Düşünceyi Geliştirme Yolları, Paragrafta Düşünceyi Geliştirme Yolları Nelerdir?

 Paragrafta Anlam, Düşünceyi Geliştirme Yolları

Paragraf, paragraf soruları, paragrafta anlam, paragrafta anlam soruları paragrafta anlam 6. sınıf, paragrafta anlam 8. sınıf, paragrafta anlam 5. sınıf, paragrafta anlam 7. sınıf, paragrafta anlam örnekleri, paragrafta anlam nedir, Paragrafta Anlam >Anlatım Özellikleri> Kalıcılık Nedir? Açıklamalar, Örnekler
Paragrafta Anlam İle İlgili Tüm Yazılarımızı Okumak İçin Buraya Tıklayınız.

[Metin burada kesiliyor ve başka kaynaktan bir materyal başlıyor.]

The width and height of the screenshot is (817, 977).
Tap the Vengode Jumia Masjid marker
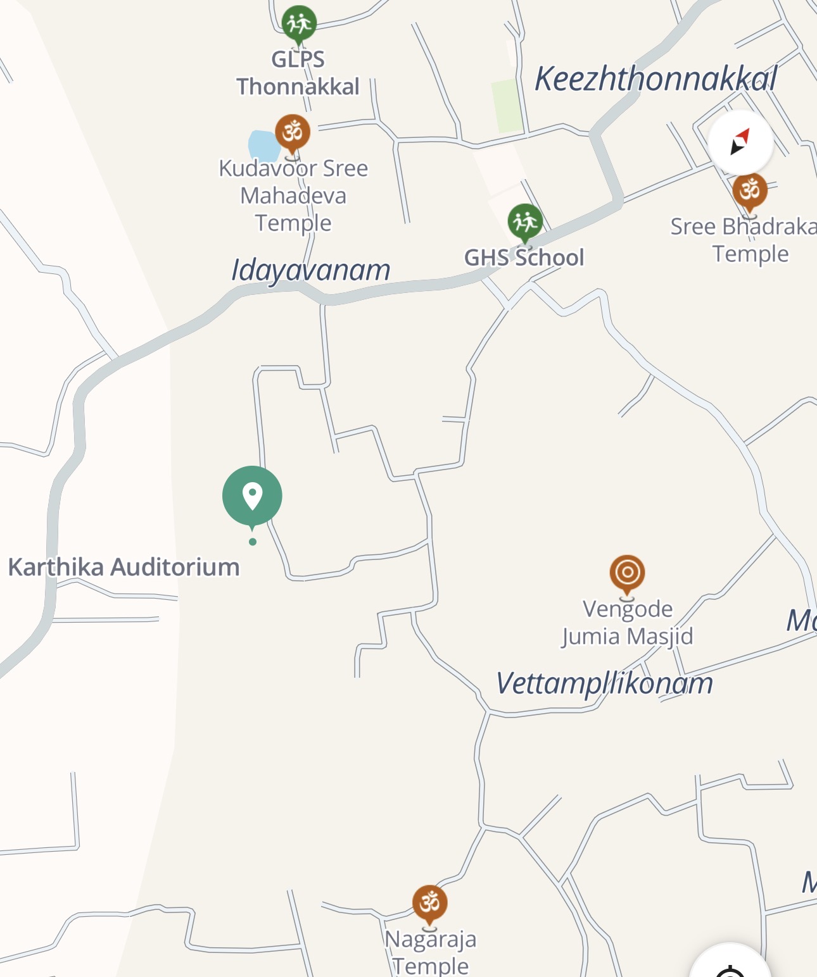click(x=627, y=575)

Paragrafta Düşünceyi Geliştirme Yolları Nelerdir?


 

Bir yazarın, konuşmacının ve hatta gündelik konuşma dilini kullanan biz bireylerin düşüncelerini geliştirmek, okuyucuyu veya dinleyiciyi inandırmak, düşünceleri daha net ve anlaşılır kılmak için başvurduğu yollara “düşünceyi geliştirme yolları” adı verilmiştir. Paragrafta ana düşüncenin yanı sıra, bu ana düşünceyi desteklemek amacıyla kullanılan başlıca düşünceyi geliştirme yolları şunlardır:


  1. Tanık Gösterme

  2. Örnekleme

  3. Tanımlama

  4. Karşılaştırma

  5. Sayısal Verilerden Yararlanma


  6.  

 

 

1-Tanık Gösterme


Düşünceyi geliştirmenin bir yolu yazarın düşüncesini kabul ettirmek için, kendisi ile aynı doğrultuda düşünen birinden alıntı yapması, onun sözüne yer vermesidir.

 

  Bir tanık gösterme parçasında;


  • En az iki iddia vardır. Biri yazara ait, diğeri tanık gösterilen kişiye aittir.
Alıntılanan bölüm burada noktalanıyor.